Ils retinrent leur respiration, tendus, jusqu’à percevoir les échos de la litanie. Les mages noirs étaient bien là. Une nouvelle fois, Pierre dut lutter pour ne pas prendre ses jambes à son cou. Les mains de Jean serrées frénétiquement autour de son bras lui prouvèrent qu’il n’était pas le seul à avoir peur. Les deux adolescents approchèrent avec précaution de la cave. Comme la semaine précédente, la porte était entrebâillée. Comme la semaine précédente, elle s’ouvrit sans un grincement.
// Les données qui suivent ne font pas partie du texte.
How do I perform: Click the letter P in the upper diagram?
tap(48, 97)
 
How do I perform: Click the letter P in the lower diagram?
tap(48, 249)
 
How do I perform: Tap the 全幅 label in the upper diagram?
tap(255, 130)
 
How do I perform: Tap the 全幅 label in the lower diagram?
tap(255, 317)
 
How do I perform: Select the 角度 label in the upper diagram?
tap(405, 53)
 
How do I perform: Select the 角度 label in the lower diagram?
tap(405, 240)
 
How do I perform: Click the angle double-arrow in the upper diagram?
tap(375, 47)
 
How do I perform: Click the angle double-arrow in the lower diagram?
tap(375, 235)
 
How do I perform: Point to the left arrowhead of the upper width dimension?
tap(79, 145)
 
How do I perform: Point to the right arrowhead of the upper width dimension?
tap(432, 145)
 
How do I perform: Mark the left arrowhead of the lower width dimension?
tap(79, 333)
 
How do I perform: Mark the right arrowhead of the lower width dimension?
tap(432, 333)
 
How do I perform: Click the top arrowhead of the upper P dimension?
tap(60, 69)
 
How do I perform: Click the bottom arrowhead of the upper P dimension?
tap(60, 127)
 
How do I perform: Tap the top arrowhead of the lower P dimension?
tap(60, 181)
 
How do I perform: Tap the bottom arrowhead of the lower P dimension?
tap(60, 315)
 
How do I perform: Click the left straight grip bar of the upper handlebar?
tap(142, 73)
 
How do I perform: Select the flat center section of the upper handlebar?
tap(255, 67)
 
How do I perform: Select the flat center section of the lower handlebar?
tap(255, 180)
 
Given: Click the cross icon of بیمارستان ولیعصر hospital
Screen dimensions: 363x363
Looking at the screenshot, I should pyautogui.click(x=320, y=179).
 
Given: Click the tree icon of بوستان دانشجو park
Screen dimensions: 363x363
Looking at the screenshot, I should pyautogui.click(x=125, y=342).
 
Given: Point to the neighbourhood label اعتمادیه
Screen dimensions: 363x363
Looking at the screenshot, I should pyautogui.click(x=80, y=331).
Une volée de marches en descendait, à peine une dizaine. La cave s’élevait en voûte à deux ou trois mètres au dessus de la porte. Les murs arrondis étaient pavés de pierres blanches noircies autour des supports à torche installés à intervalles réguliers tout autour de la pièce. De l’autre côté, face aux garçons, un autre escalier montait vers une porte de bois.
Seul un autel de pierre immaculé trônait au centre du lieu. De profondes stries dans le pavé en rayonnaient, formant au sol une figure aux allures démoniaques. La femme vêtue de rouge était devant l’autel mais ses yeux révulsés l’empêchaient de voir les intrus blottis contre la porte entrouverte. Les hommes, eux, faisaient cercle autour d’elle, la tête baissée sous leur capuche sombre. La femme murmurait des paroles incompréhensibles tandis que les différents points d’intersection du pentacle gravé au sol s’éclairaient par intermittence. Le chant se fit de plus en plus fort, presque pressant. Le choeur des hommes le reprenait d’une voix grave dont le rythme se confondait avec les battements de coeur des adolescents.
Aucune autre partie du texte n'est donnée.